Description of the task:
Could you copy the data below line for line, changing nothing?

[Target pointing data]

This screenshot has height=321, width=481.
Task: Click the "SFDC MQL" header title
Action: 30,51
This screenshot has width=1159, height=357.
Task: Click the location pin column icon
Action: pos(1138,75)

Written reply:
This screenshot has height=321, width=481.
Task: Click the "SFDC MQL" header title
Action: 30,51
This screenshot has width=1159, height=357.
Task: Click the location pin column icon
Action: pos(1138,75)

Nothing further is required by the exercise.